LncRNA HCP5 acts as a potential diagnostic biomarker and attenuates the inflammatory response in neonatal sepsis by targeting miR-138-5p/SIRT1

Cent Eur J Immunol. 2024;49(3):216-226. doi: 10.5114/ceji.2024.143462. Epub 2024 Sep 27.

Abstract

Introduction: This study aimed to investigate the clinical significance and potential mechanism of long non-coding RNA human histocompatibility leukocyte antigen complex P5 (HCP5) in neonatal sepsis (NS).

Material and methods: The study enrolled 86 patients with NS and 80 neonates with respiratory tract infection or pneumonia. The Pearson correlation coefficient was used to evaluate the association of procalcitonin (PCT), C-reactive protein (CRP), and inflammatory factors with HCP5. Serum levels of HCP5 were measured using RT-qPCR. The diagnostic potential of HCP5 was assessed via a receiver operating characteristic (ROC) curve. An in vitro model was established using lipopolysaccharide (LPS)-induced RAW264.7 macrophages. ELISA was conducted to measure the levels of inflammatory factors. Finally, the target relationship was validated using a dual-luciferase reporter assay.
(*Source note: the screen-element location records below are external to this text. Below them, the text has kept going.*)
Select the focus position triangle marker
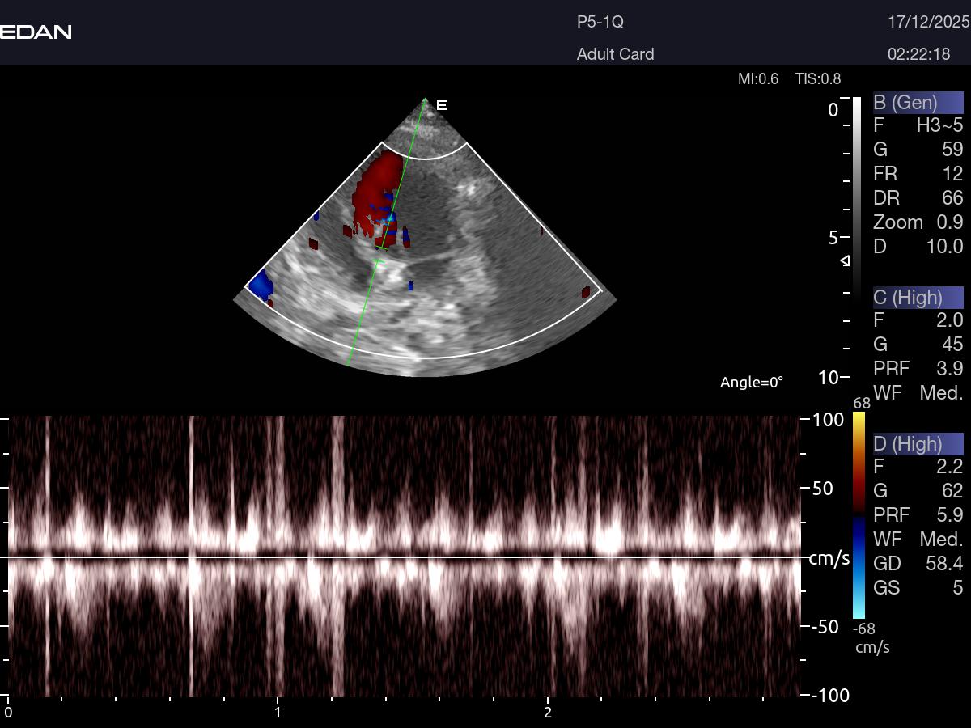Screen dimensions: 971x728 (x=845, y=260)
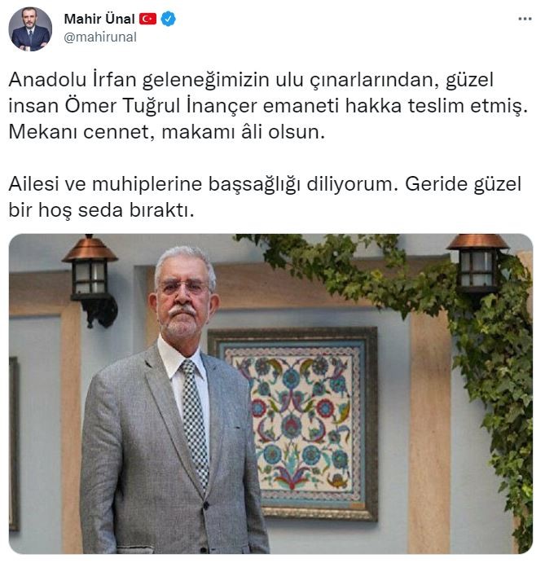Open the attached photo of the man
The width and height of the screenshot is (545, 563).
click(x=270, y=394)
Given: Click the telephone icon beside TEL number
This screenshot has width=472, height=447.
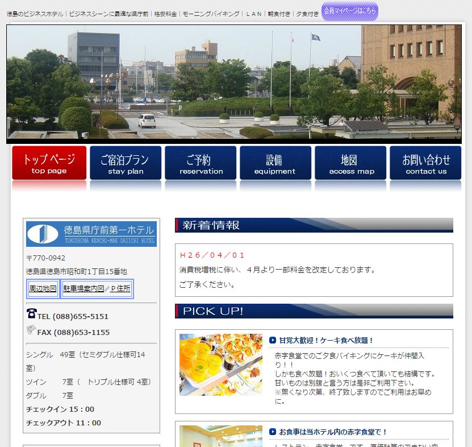Looking at the screenshot, I should (x=31, y=313).
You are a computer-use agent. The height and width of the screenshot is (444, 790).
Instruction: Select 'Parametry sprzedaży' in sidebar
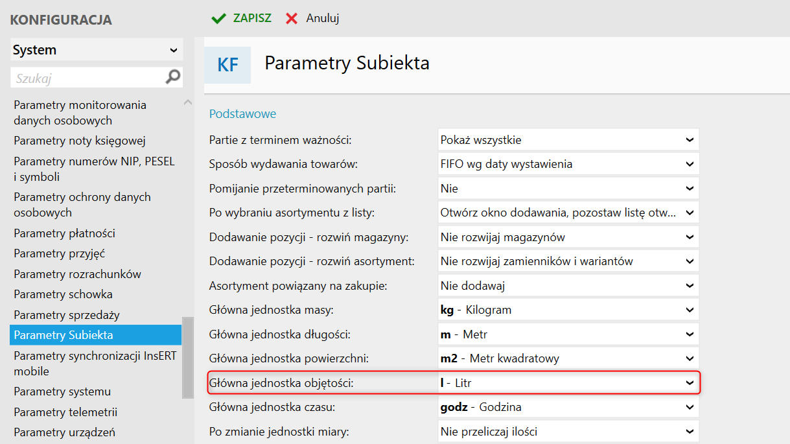tap(67, 315)
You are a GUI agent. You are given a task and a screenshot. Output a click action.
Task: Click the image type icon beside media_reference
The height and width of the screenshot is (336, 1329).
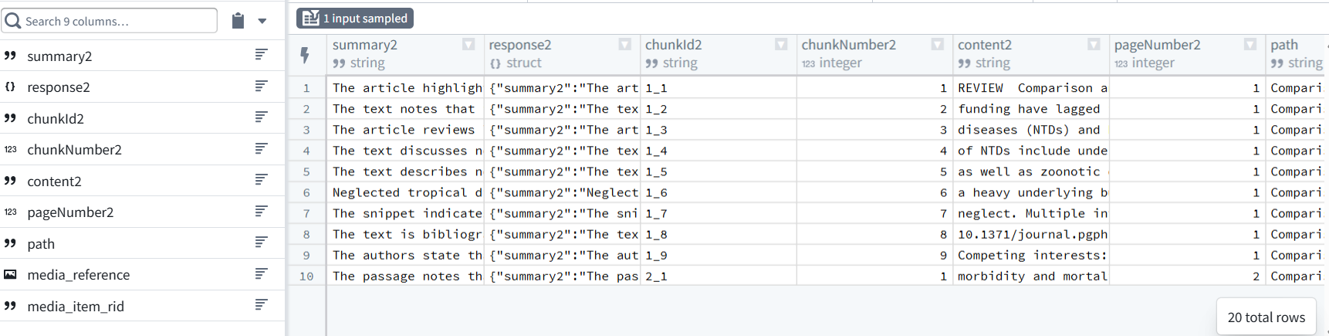point(10,275)
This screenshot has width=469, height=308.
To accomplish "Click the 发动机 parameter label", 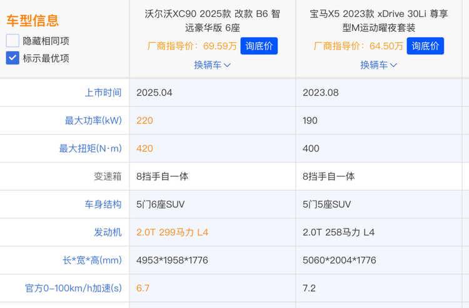I will click(108, 232).
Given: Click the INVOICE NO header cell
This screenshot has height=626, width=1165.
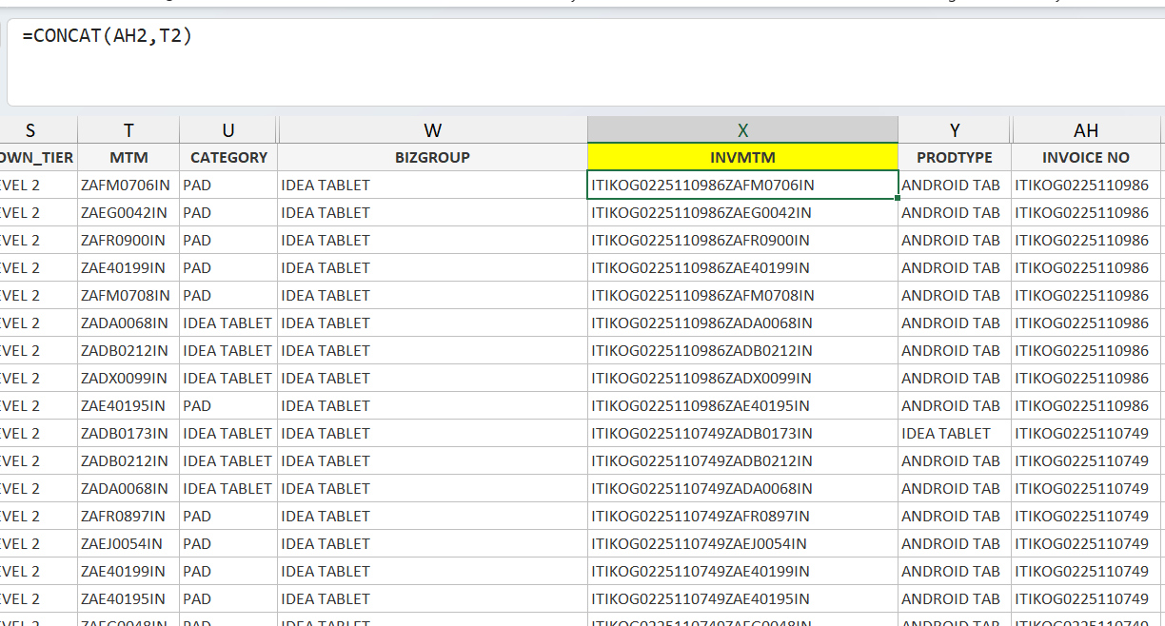Looking at the screenshot, I should tap(1086, 158).
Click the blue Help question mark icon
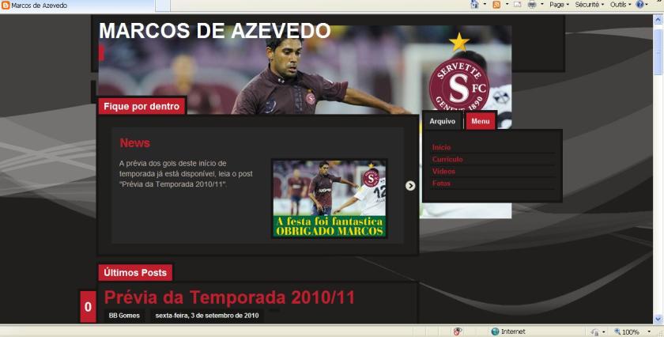The height and width of the screenshot is (337, 664). tap(640, 5)
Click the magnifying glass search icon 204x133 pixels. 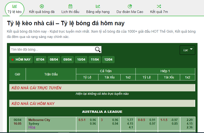click(98, 50)
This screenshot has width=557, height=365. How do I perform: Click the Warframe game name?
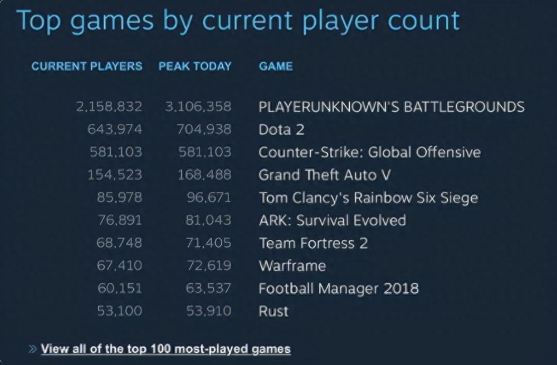click(292, 265)
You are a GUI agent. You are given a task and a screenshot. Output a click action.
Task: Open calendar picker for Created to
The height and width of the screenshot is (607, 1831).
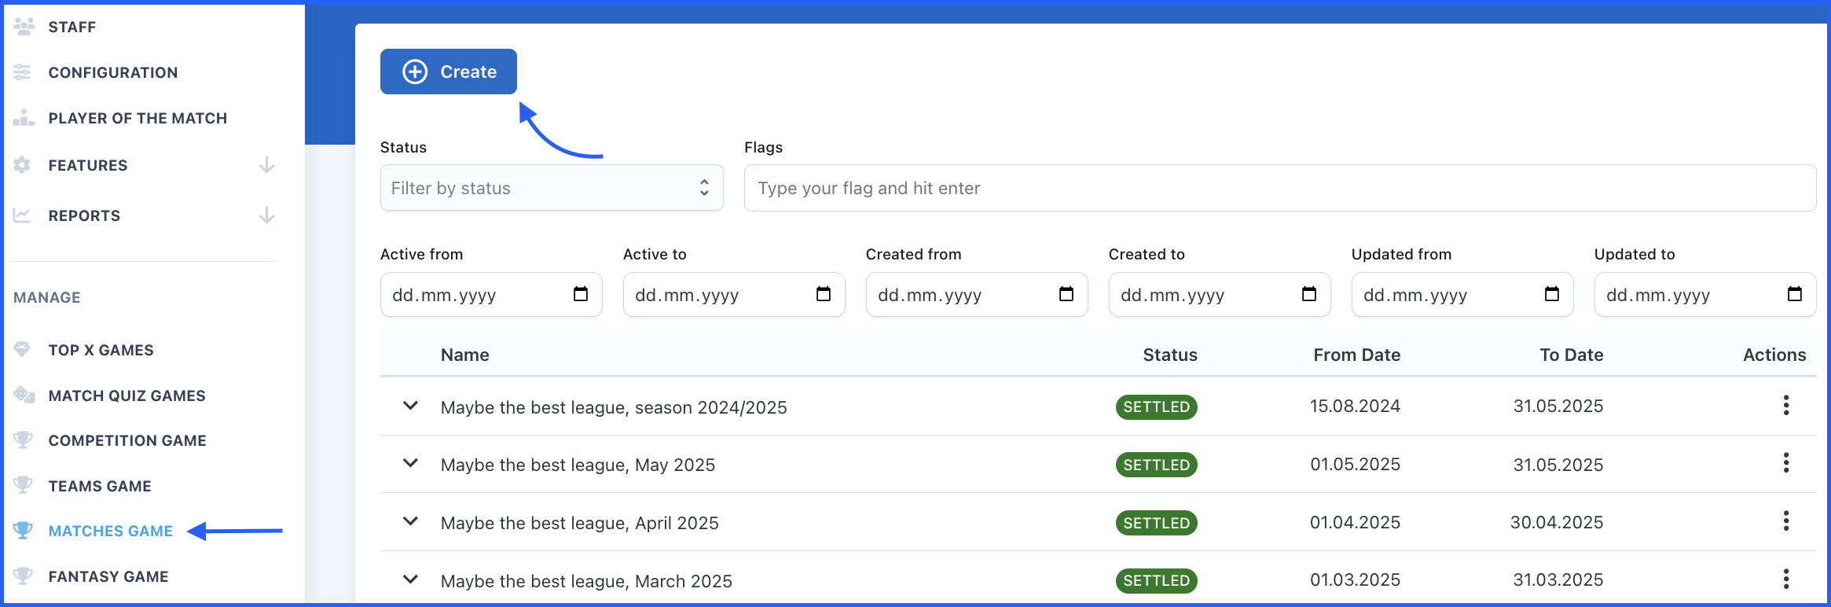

Results: HCP5 was significantly lower in patients with NS and it negatively correlated with PCT, CRP, interleukin (IL)-8, and tumor necrosis factor α (TNF-α). The area under the ROC curve was 0.902, and the sensitivity and specificity for identifying NS from controls were 86.30% and 83.72%, respectively. In LPS-induced RAW264.7, the levels of HCP5 decreased in a time- and dose-dependent manner. miR-138-5p, a target miRNA for HCP5, was found to be elevated in NS patients. Furthermore, HCP5 significantly reduced LPS-induced overproduction of inflammatory factors, but miR-138-5p reversed this reduction. Furthermore, sirtuin 1 (SIRT1) is a downstream target of miR-138-5p.

Conclusions: HCP5 could potentially serve as a diagnostic biomarker for NS and it may inhibit inflammation in NS by targeting miR-138-5p/SIRT1 axis. These findings highlight the potential role of HCP5 in the diagnosis and treatment of NS.

Keywords: HCP5; diagnostic; inflammation; neonatal sepsis.